Perfect weather conditions favored the opening day of the ninth annual Hampton Beach carnival, under the auspices of the Hampton and Hampton Beach Board of Trade. It was estimated that a crowd in excess of 150,000 people were on the beach Monday, breaking all previous records.
In the afternoon, there was vaudeville on the stage in front of the Casino and afterwards part of the crowd attended the baseball game between the Hampton Beach Nine and the Amoskeags of Manchester, resulting in a victory for the latter 8 to 3.
In the evening the program included band concerts, confetti battles and a monster display of fireworks, which was witnessed by thousands.
An attractive program was arranged under the leadership of Phil Irish of Portsmouth and Hobart Pillsbury of Manchester.
Despite the large crowds, the police reported few arrests. There were several slight collisions on the boulevard. Machines owned by John J. O'Connell of 5 Spring street, Newburyport, Mass., collided with a car owned by Thomas J. Kevins of 72 Osgood street, Lawrence; while Joseph F. Begg of 49 Lynn street, Peabody, Mass., was in collision with John J. Heavey, of 42 Neponset street, Dorchester, Mass. No one was injured.

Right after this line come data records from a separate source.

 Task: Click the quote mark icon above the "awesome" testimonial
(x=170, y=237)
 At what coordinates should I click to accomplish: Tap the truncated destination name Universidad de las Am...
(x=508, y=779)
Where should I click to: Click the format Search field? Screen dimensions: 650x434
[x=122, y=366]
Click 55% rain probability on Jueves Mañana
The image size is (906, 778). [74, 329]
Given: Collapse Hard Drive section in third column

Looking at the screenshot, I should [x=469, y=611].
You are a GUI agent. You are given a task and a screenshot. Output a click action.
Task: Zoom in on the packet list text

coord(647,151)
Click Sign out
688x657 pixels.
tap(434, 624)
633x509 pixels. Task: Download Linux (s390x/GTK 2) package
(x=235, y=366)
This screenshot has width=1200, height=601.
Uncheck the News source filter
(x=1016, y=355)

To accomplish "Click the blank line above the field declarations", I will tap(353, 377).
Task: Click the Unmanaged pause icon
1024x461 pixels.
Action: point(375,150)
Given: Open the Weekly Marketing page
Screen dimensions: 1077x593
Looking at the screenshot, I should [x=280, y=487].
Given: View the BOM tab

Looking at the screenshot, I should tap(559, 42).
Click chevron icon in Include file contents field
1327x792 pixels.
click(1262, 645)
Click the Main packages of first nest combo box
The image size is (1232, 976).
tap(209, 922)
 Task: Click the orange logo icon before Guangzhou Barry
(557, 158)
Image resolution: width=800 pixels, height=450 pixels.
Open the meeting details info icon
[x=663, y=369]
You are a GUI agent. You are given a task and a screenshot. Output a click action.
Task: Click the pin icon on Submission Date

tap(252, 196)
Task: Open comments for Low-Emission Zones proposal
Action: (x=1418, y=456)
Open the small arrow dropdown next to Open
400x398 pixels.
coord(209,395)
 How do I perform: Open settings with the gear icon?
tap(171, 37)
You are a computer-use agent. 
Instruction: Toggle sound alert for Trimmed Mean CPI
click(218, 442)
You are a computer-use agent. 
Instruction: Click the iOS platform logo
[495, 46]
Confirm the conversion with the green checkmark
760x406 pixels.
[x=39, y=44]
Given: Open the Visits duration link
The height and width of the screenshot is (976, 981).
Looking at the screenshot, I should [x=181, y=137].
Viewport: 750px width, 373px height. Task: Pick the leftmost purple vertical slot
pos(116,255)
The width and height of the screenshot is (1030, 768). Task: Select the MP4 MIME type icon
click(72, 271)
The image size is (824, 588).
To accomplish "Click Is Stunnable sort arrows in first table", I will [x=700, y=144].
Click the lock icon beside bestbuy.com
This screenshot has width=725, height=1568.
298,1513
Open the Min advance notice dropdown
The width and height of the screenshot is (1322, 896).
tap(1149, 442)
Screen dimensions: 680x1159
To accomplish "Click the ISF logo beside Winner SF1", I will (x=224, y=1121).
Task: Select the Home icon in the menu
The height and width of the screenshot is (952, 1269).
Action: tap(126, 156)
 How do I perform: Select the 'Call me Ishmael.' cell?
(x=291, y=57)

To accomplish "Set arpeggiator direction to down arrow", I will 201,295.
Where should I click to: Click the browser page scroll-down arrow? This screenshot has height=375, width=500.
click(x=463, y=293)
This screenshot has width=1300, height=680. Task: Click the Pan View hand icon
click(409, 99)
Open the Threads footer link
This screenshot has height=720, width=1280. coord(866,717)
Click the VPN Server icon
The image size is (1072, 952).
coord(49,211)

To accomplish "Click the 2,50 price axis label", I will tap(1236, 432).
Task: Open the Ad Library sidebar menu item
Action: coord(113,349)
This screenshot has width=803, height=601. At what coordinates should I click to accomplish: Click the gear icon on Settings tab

Mrs. Josephine D. Lamprey:
The funeral of Mrs. Josephine Drake Lamprey was held from her late home at Little Boar's Head, North Hampton, Tuesday afternoon of last week. Rev. Elvin K. Amazeen conducted the services and was assisted by Rev. Edgar Warren. The choir of the Christian church sang two selections. The bearers were Russell Moulton, Oliver Henckel, Melvin Locke and Arthur W. Brown. Burial was in the Christian church cemetery.